Défi A -> D'après le texte sur la santé mentale au travail, quelle structure met en péril la santé et la sécurité des salariés temporaires ?

Texte à lire ->
Les nouvelles technologies de l’information et de la communication constituent de puissants moteurs de productivité, certes, mais aussi d’une certaine aliénation en ce qu’elles permettent une ingérence insidieuse dans la vie privée des salariés, brouillant furtivement les frontières entre la vie personnelle et la vie professionnelle. La santé mentale au travail soulève dorénavant des enjeux cruciaux, non seulement parce que les atteintes prennent souvent racine dans l’organisation même du travail, mais aussi parce que la main-d’oeuvre compte de plus en plus de salariés dont la santé mentale se trouve fragilisée par un environnement où l’adaptation des tâches et des conditions de travail est perçue comme un obstacle à la productivité. Les entreprises, avides d’une flexibilité toujours plus grande, sont alors tentées de faire appel à une main-d’oeuvre externe dont elles peuvent disposer à leur gré, tout en se soustrayant aux responsabilités sociales qui devraient autrement leur incomber à titre d’employeurs. Ces salariés temporaires, dont le statut est souvent marqué par une grande précarité, voient ainsi leur santé et leur sécurité mises en péril par la structure tripartite d’une relation d’emploi où l’obligation de protection inhérente au statut d’employeur est soudainement sublimée.

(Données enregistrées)
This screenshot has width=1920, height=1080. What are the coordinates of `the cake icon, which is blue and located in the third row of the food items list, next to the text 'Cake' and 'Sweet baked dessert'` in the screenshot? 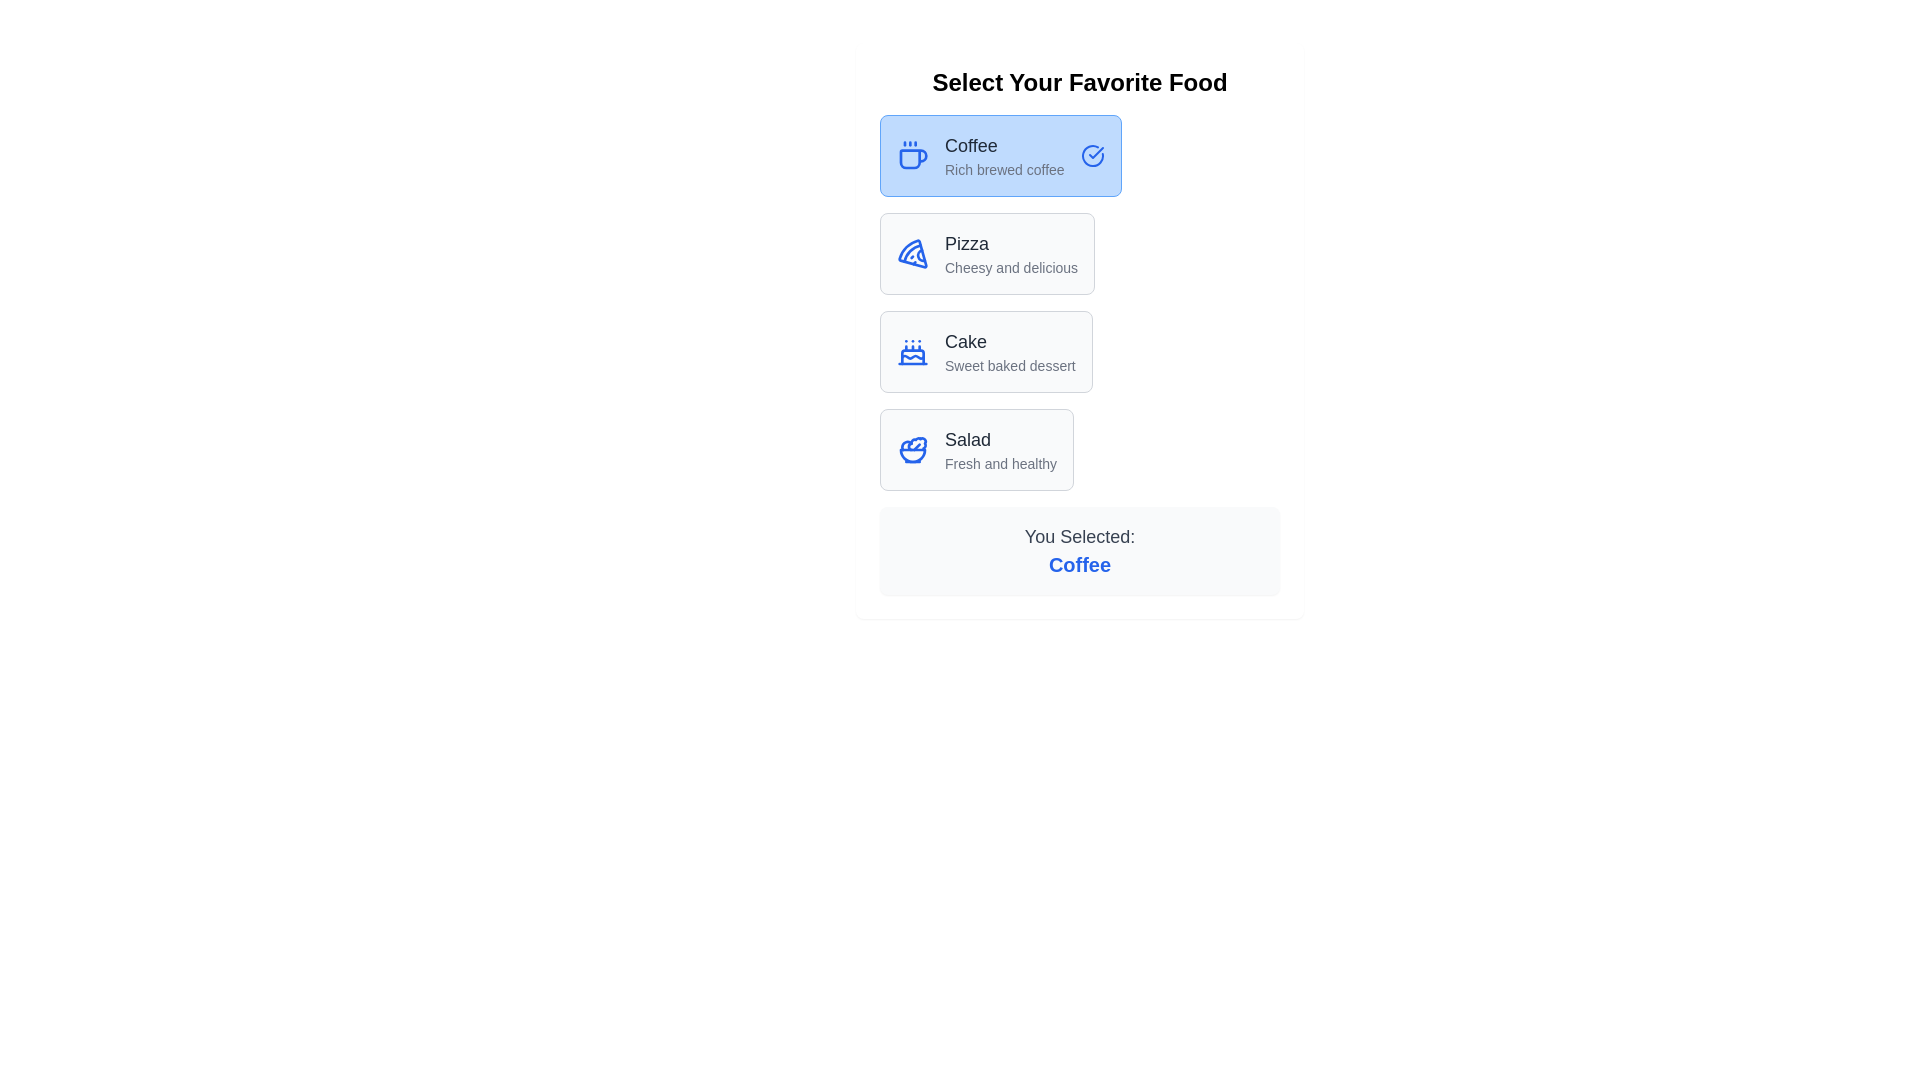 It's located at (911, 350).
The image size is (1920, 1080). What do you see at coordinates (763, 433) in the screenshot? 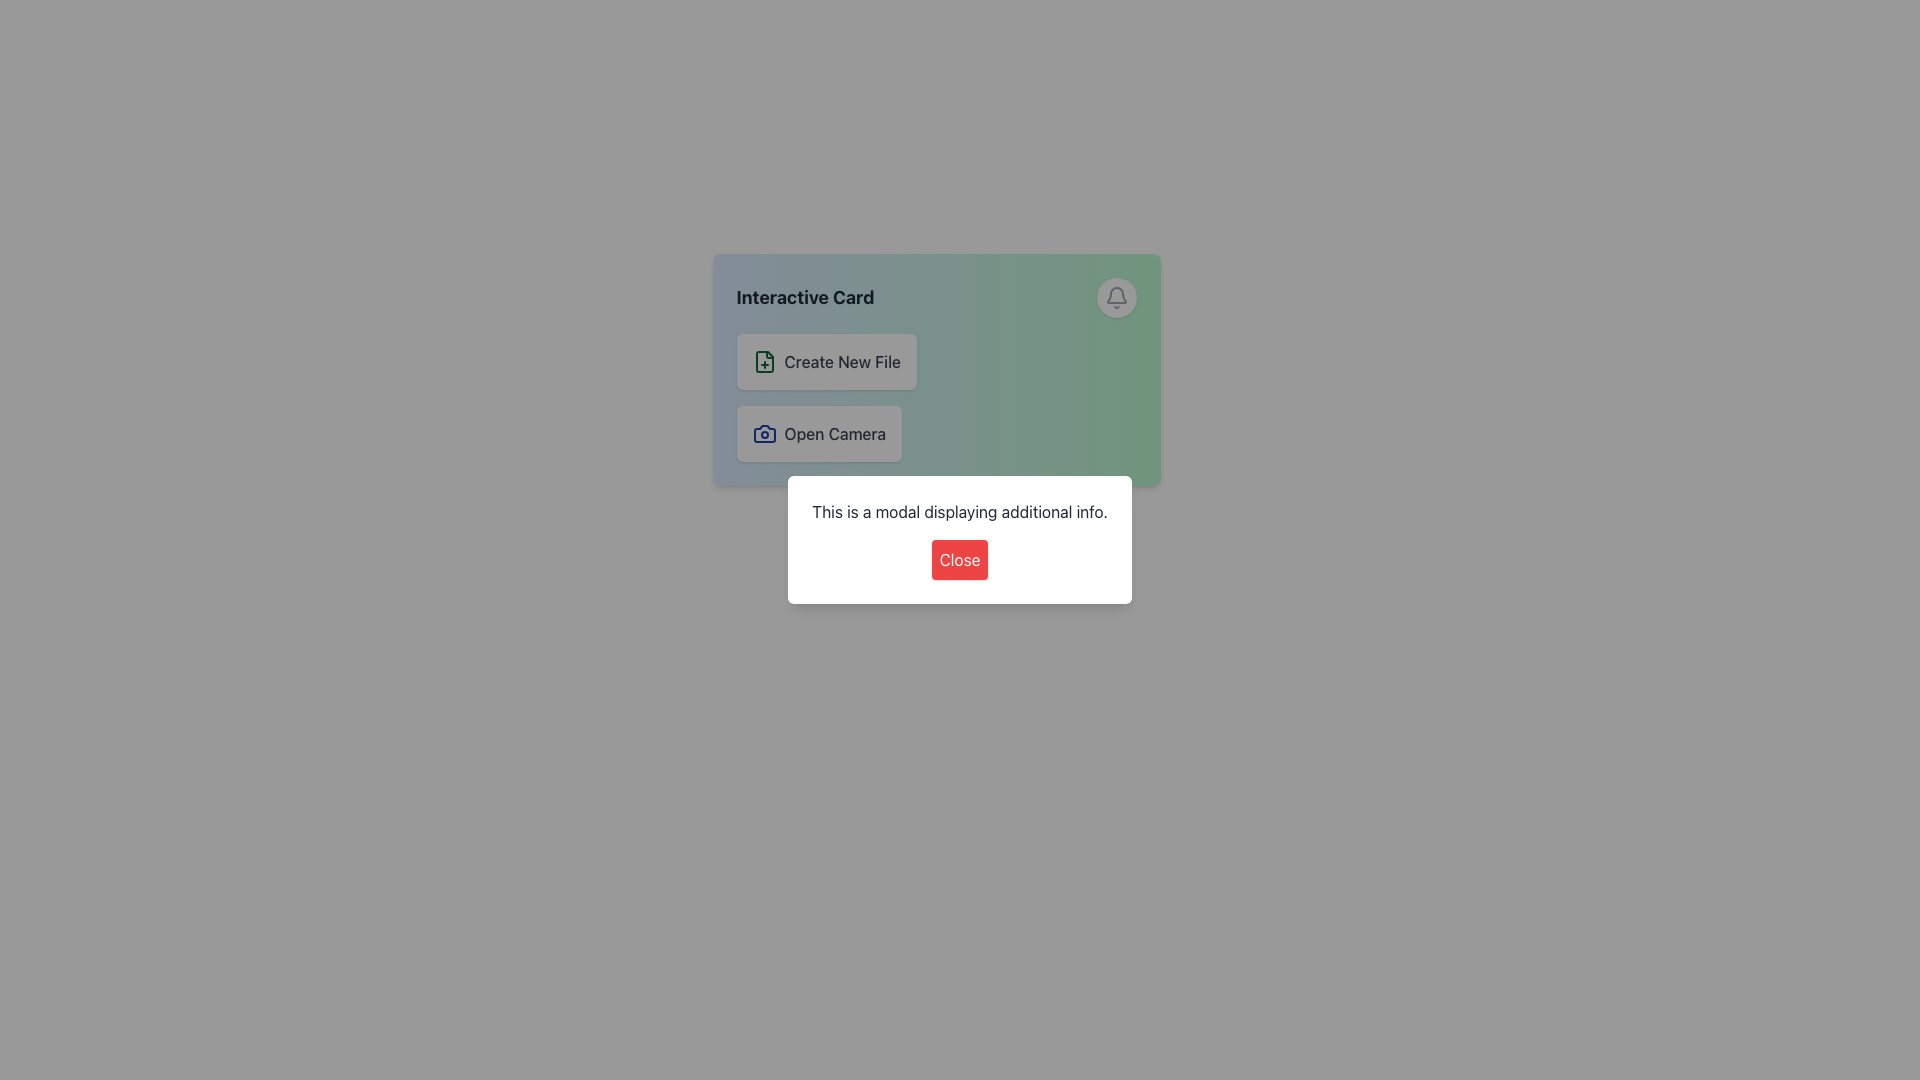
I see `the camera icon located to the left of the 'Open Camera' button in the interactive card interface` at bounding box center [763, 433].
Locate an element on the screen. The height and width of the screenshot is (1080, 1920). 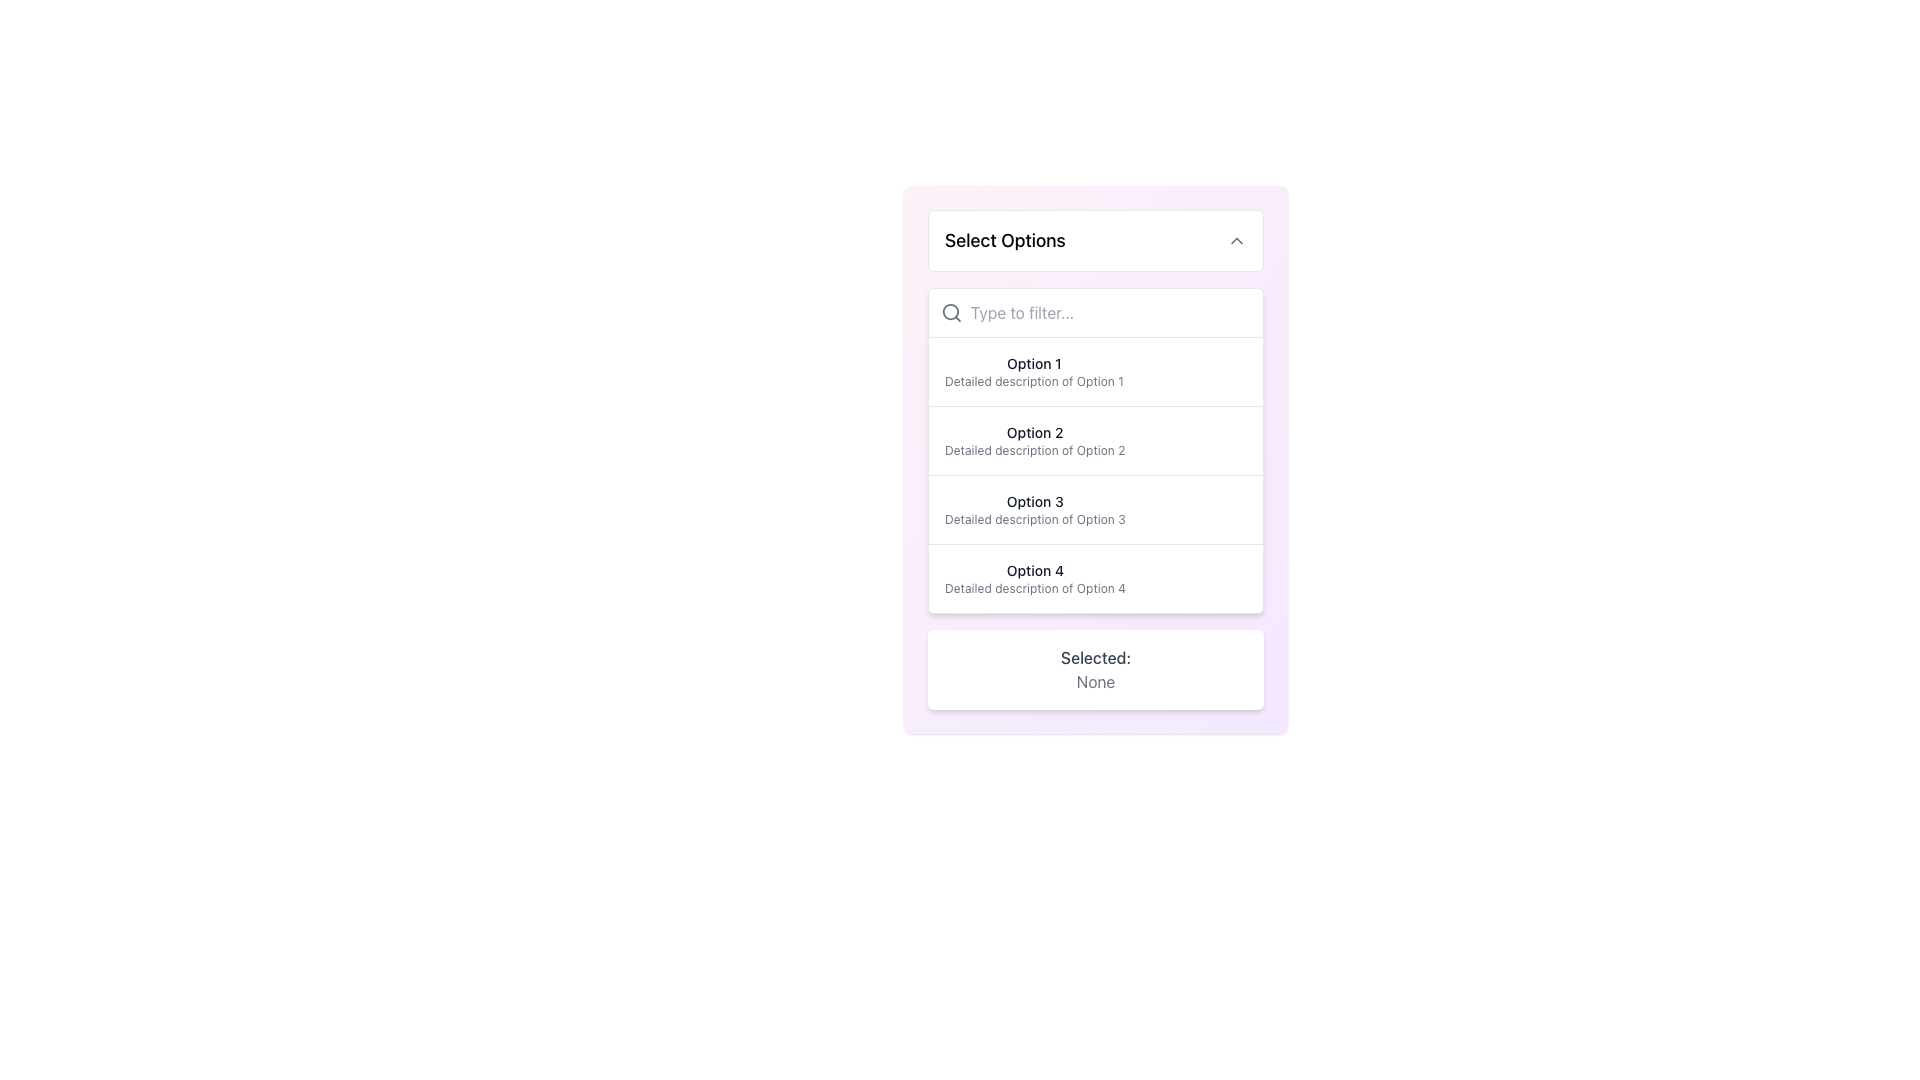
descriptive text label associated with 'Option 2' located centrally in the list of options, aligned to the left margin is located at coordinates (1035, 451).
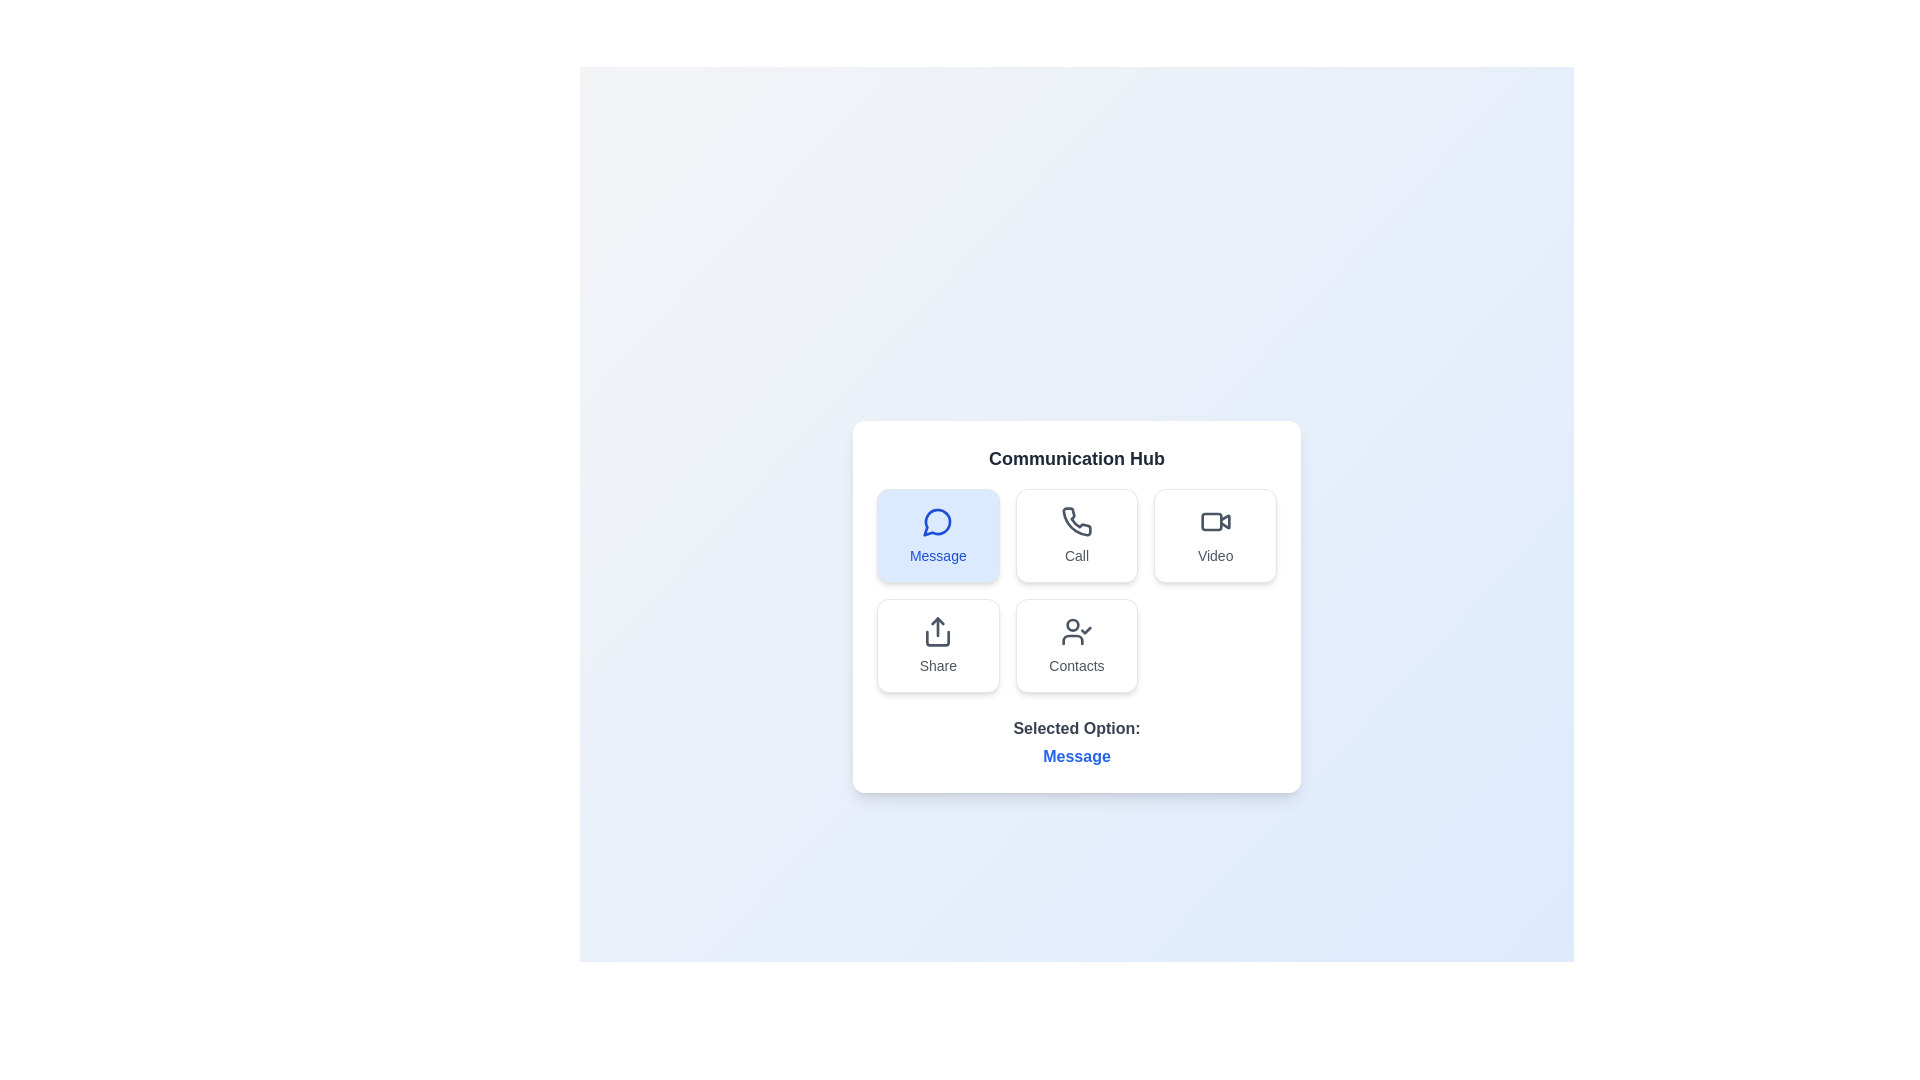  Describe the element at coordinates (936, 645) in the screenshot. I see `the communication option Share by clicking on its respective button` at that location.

Défi B -> Citez les entrées en partant de la ligne qui contient « The image size » et en allant jusqu'à la ligne qui contient « center [763, 433]. », ces deux lignes comprises. Omettez les images dans votre réponse.

Réponse à l'exercice A -> La structure tripartite de la relation d'emploi.

Réponse à l'exercice B ->
The image size is (1920, 1080). What do you see at coordinates (763, 433) in the screenshot? 
I see `the camera icon located to the left of the 'Open Camera' button in the interactive card interface` at bounding box center [763, 433].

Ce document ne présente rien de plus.